Et après cinq ans, je l’ai revue, là, près du marché. Je l’ai croisée et elle ne m’a pas regardé. Elle est partie, perdue à nouveau.

C’était trop bête pour que je m’y résigne. Je fis donc demi-tour et partis à sa recherche. J’avais malheureusement mis beaucoup de temps à réagir. La foule de badauds était épaisse, les rues nombreuses. J’accélérais le pas en repensant à son visage.


Elle n’avait pas changé, d’après ce que j’avais pu apercevoir. Elle avait toujours ses yeux fins et sombres, comme des entailles malignes. Sa coiffure de nymphe, son sourire de statue… La veste !

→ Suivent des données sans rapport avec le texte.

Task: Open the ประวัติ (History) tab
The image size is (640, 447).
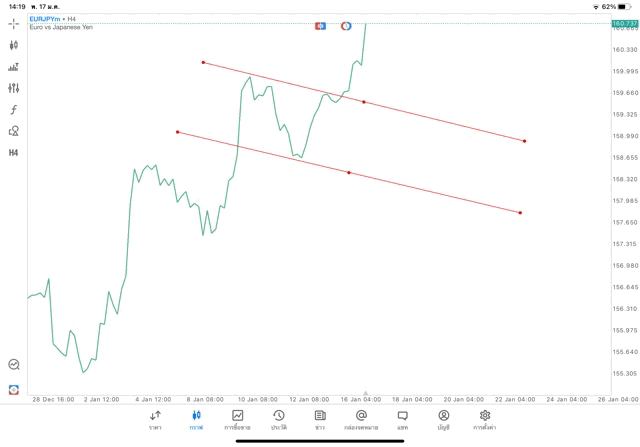Action: pyautogui.click(x=279, y=420)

La veste ! Avais-je rêvé ? La veste qu’elle portait, c’était la mienne, la noire, celle qu’on m’avait volée l’année dernière ! Comment pouvait-elle l’avoir ?

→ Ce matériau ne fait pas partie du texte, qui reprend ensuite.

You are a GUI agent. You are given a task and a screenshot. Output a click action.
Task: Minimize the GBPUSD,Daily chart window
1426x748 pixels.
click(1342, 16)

Mes pensées s’emballèrent pendant que je bousculais les passants, accélérant encore le pas sans vraiment savoir où j’allais. A cette vitesse j’aurais dû la rattraper. Avait-elle tourné au dernier croisement ? L’avais-je bêtement dépassée sans m’en rendre compte ?

Elle portait ma veste. Je fouillai ma mémoire pour m’en assurer. Peut-être avait-elle simplement une veste qui y ressemblait. Pourquoi aurait-elle eu la mienne ?

Et à sa main… Le porte-monnaie !

Je m’arrêtai, frappé de stupeur. Elle tenait, j’en étais sûr, le porte-monnaie que mon oncle m’avait offert pour mes douze ans. Avec des billets dedans, et je l’avais perdu. Je ne me suis jamais fait autant engueuler que ce jour-là.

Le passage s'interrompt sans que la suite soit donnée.